Billet invité
La détente sur le marché des obligations souveraines se confirme. La réussite doit en être attribuée à la BCE, qui a l’arme au pied avec son programme d’achats obligataires conditionnés, après avoir inondé le marché de liquidités. Pendant que les gouvernements irlandais et portugais, confortés par la baisse de leurs taux, font miroiter de manière prématurée la perspective d’une sortie en temps et en heure de leurs plans de sauvetage pour revenir sur le marché – à la recherche d’un succès à présenter qui accréditerait le cap passé – Madrid continue toujours de reculer le dos au mur. Tout cela est bien fragile car flottant sur un océan de liquidités en excès.
Il reste aussi des cailloux dans les souliers. Le gouvernement chypriote risque d’attendre longtemps son sauvetage, prié de trouver à nouveau un soutien auprès de la Russie, ses banques étant estimées coupables de laver des fonds qui en proviennent. Et le FMI rappelle aux dirigeants européens leur engagement de rendre la dette grecque viable, ce qu’elle n’est toujours pas. Tout n’est donc pas si rose, surtout si l’on prend connaissance des dernières prévisions de la Banque d’Italie, qui prévoit l’approfondissement de la récession dans le pays en 2013, (tout en annonçant un inévitable redressement pour l’année suivante, un classique). L’hypothèse d’une intervention de soutien de la BCE sur le marché obligataire est même discrètement soulevée.

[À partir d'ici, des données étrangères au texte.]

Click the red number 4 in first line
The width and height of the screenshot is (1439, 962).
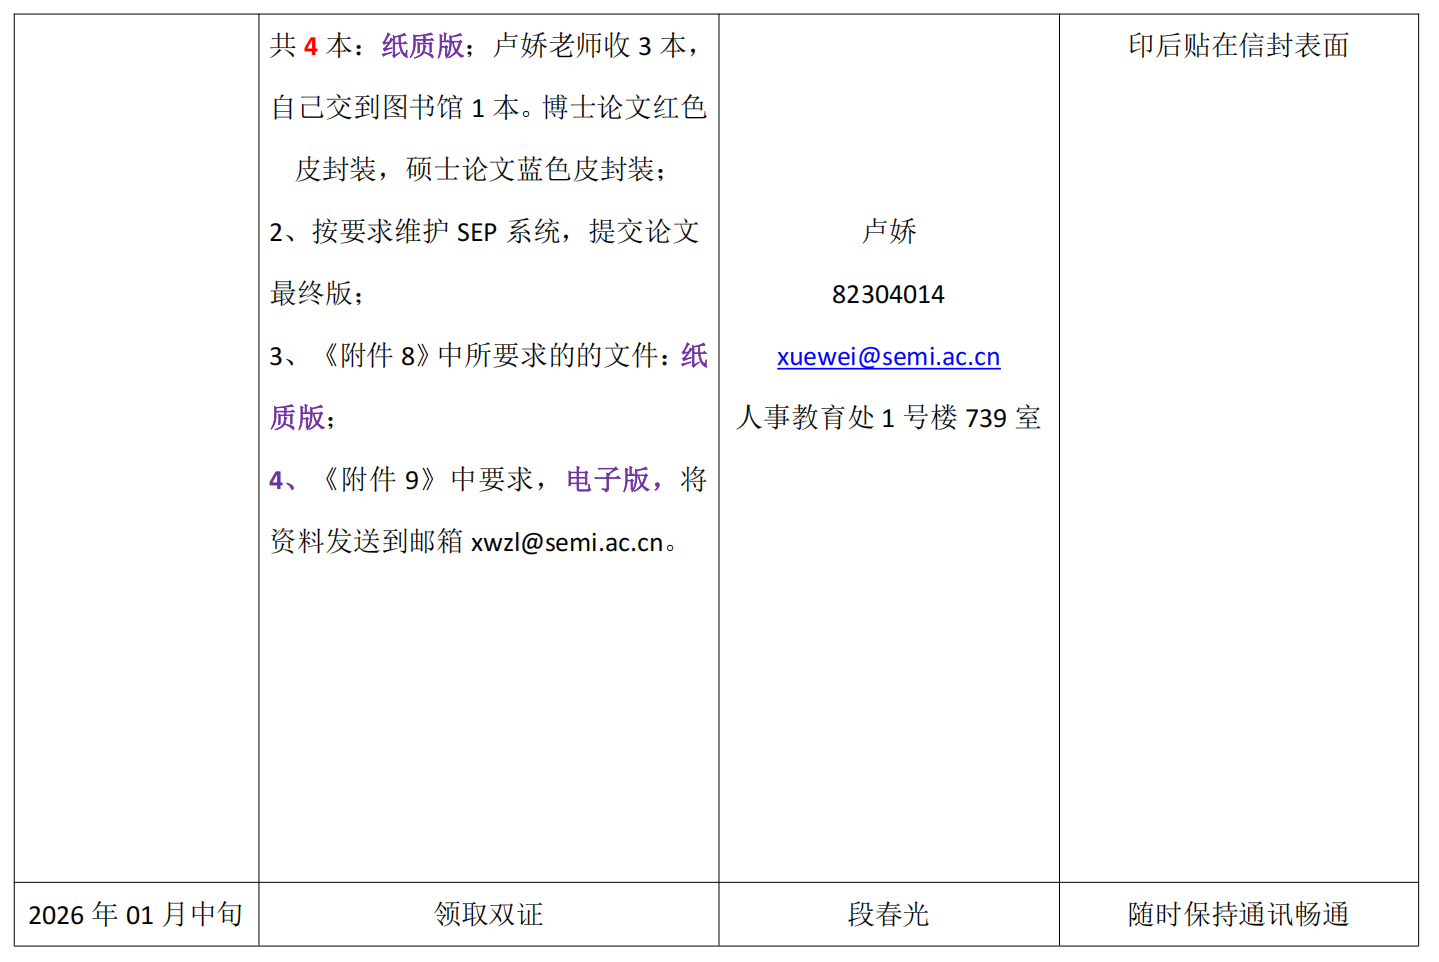coord(311,47)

Rien n’est réglé, comme l’ont successivement fait remarquer le FMI et l’OCDE, le premier en préconisant non sans contradiction de freiner les mesures d’austérité et de les poursuivre en même temps, le second en proposant de recapitaliser les banques à hauteur de 400 milliards d’euros, taillant large car doutant ouvertement de la pertinence des calculs de valorisation de leurs actifs. Il ne faudrait toutefois pas croire, après avoir constaté que ces conseils avisés sont splendidement ignorés, que les dirigeants européens restent inactifs, soulagés de ne pas devoir régler dans l’urgence une crise aiguë de plus.
Que l’on en juge ! La grande œuvre de l’union bancaire, dont le premier volet – la surveillance des banques – devait être prêt pour la fin de l’année 2012 fera l’objet d’un projet fin juin, est-il désormais promis. Les autres volets attendront. La séparation des activités des banques continue de faire l’objet de concertations, dénaturant avec l’appui de Berlin le rapport Liikanen sur le mode initié par le gouvernement français. Enfin, le Comité de Bâle, salué une fois n’est pas coutume par les représentants des banques, a décidé d’assouplir les mesures de durcissement du coussin de liquidités qu’elles doivent constituer pour résister en cas de crise… Cerise sur le gâteau, la rupture du lien entre la dette des États et des banques – grande décision du sommet de juin dernier – est désormais remise en question, un nouveau projet prévoyant que l’intervention du MES, financé par les États, sera garantie par l’État dont les banques sont renflouées…
Les persifleurs concluront que la détente enregistrée sur le marché obligataire n’est pas nécessairement étrangère à la clémence dont les banques bénéficient. Quoi qu’il en soit, la crise européenne n’a pas disparu mais s’est déplacée du marché obligataire en crise à l’économie en récession, aussi peu contrôlée.